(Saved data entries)
· · · ·
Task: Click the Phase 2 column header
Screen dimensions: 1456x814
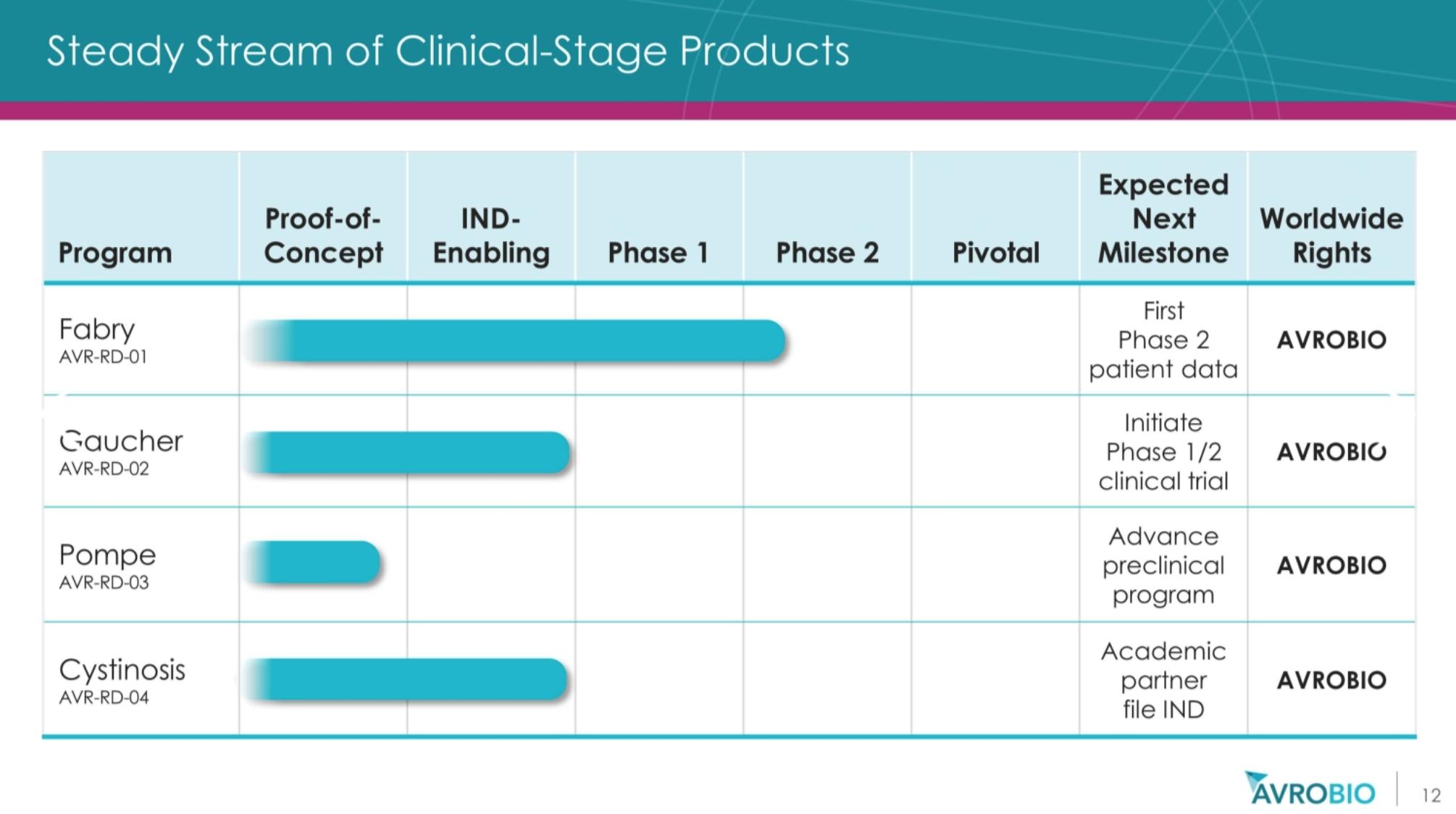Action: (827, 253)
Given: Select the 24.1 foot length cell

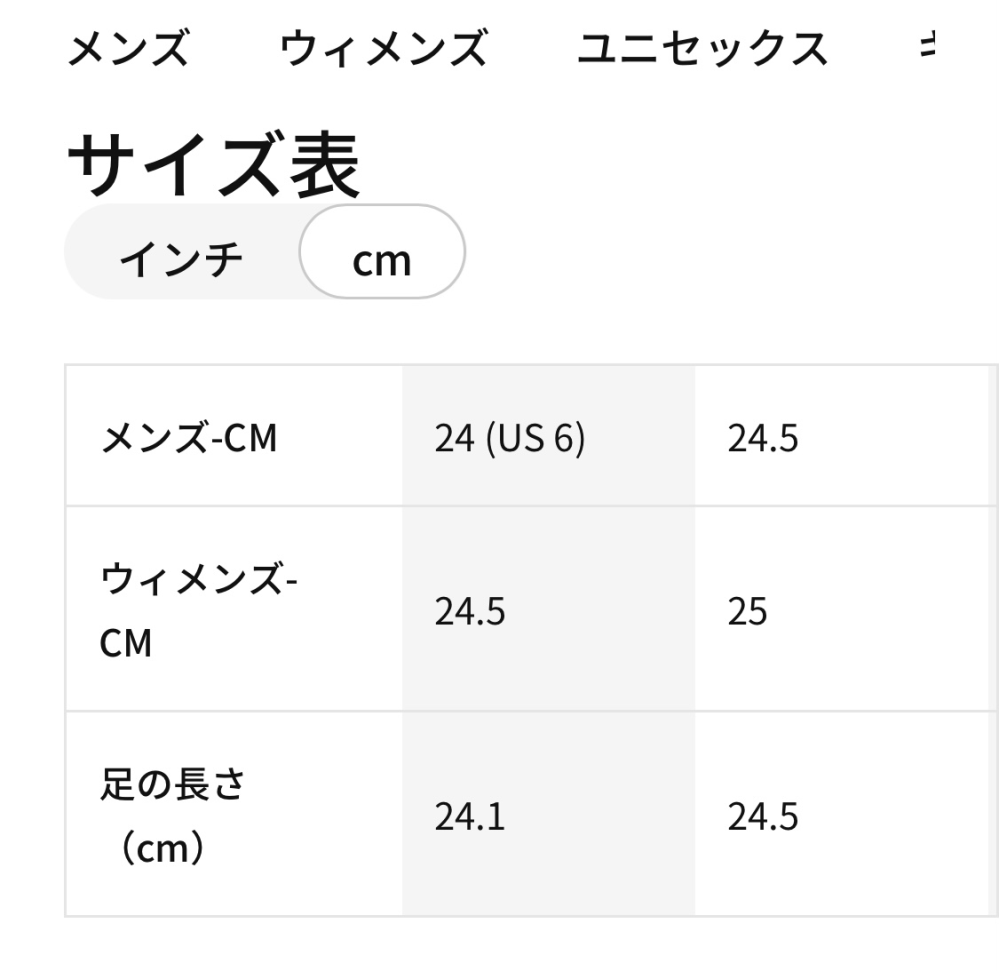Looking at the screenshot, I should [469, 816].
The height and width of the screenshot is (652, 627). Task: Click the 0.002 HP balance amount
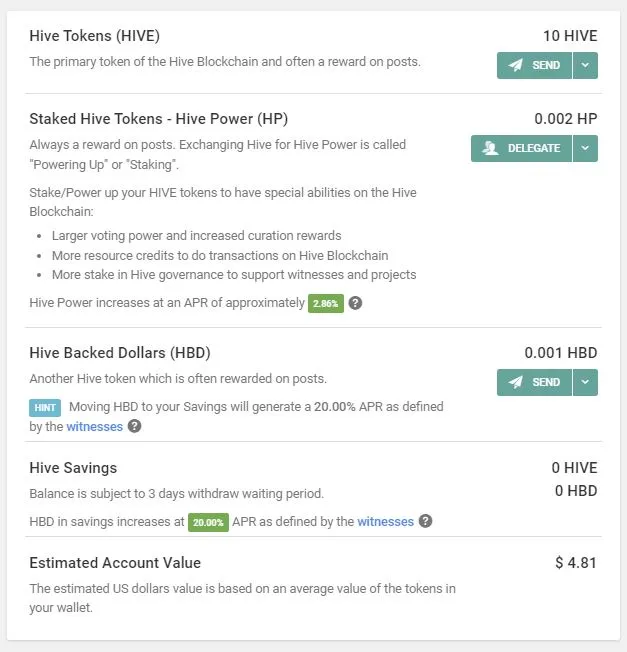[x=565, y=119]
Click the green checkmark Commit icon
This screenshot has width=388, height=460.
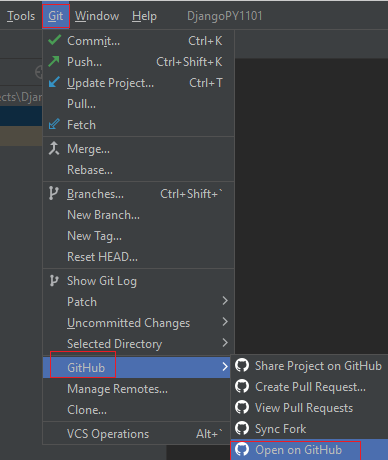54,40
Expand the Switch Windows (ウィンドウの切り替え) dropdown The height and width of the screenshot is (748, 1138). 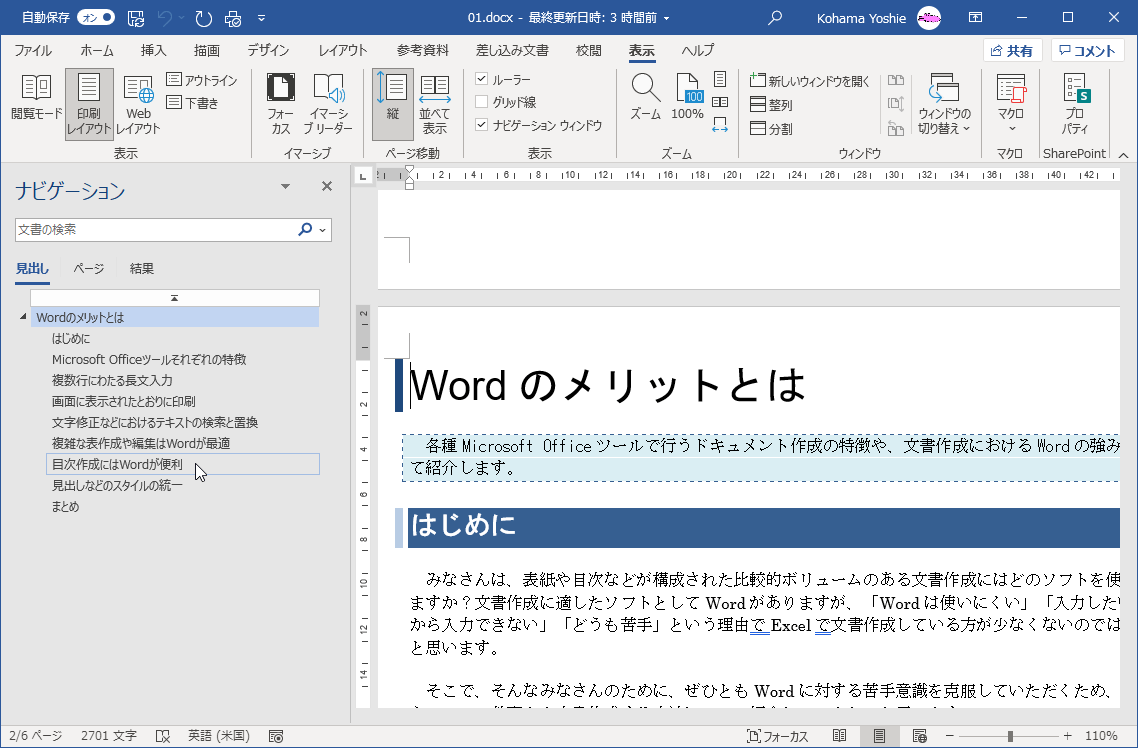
· · · ·
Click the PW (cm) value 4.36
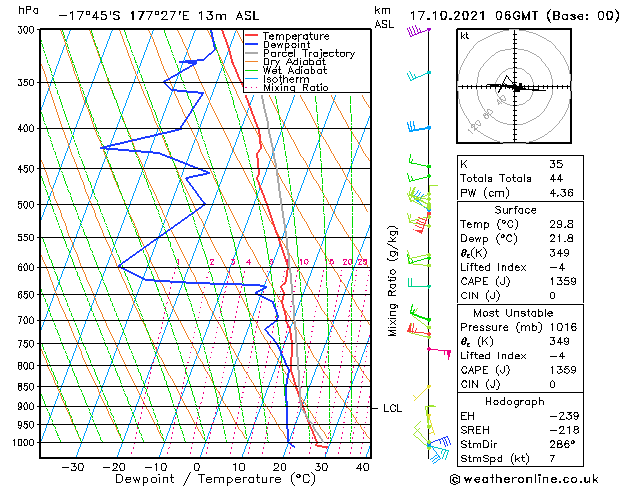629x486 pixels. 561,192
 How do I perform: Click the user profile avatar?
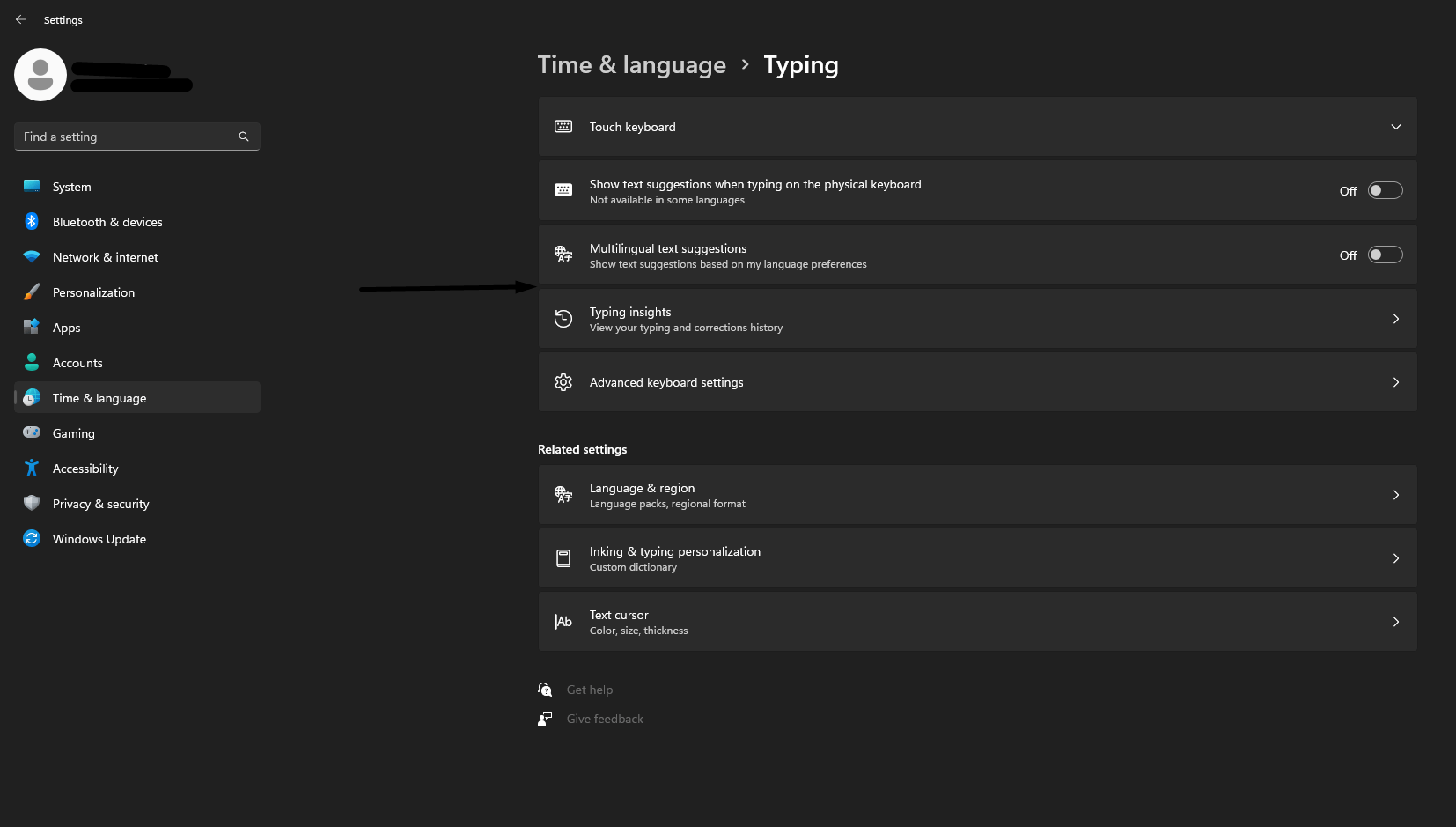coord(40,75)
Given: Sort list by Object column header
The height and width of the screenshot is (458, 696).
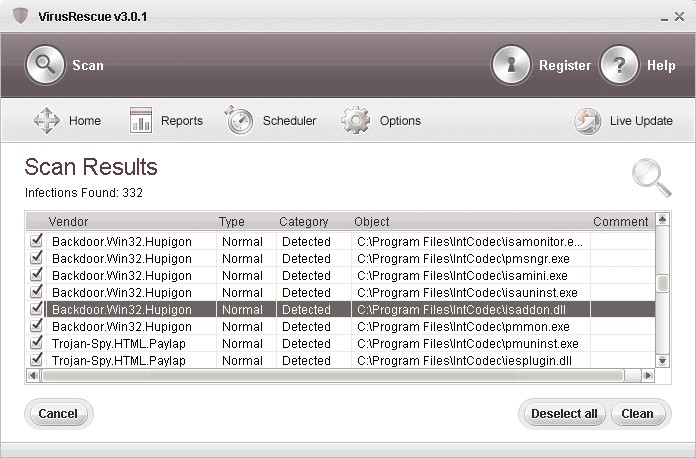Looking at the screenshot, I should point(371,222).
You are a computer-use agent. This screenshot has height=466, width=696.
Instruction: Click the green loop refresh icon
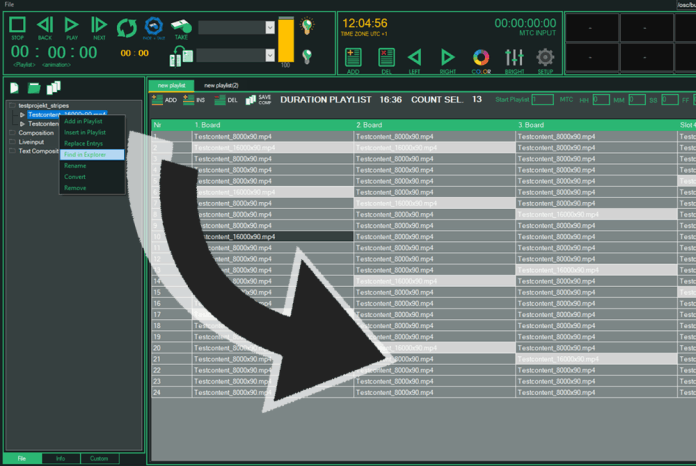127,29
· · · ·
About this task – From the line containing "Task: Click the Phase 2 column header" through the line containing "Click the green checkmark Commit icon", copy every line above exactly, without pictures.

Exercise result –
Task: Click the Phase 2 column header
Screen dimensions: 1456x814
Action: (827, 253)
Given: Select the 24.1 foot length cell

Looking at the screenshot, I should [469, 816].
The height and width of the screenshot is (652, 627). Task: Click the 0.002 HP balance amount
[x=565, y=119]
Click the green checkmark Commit icon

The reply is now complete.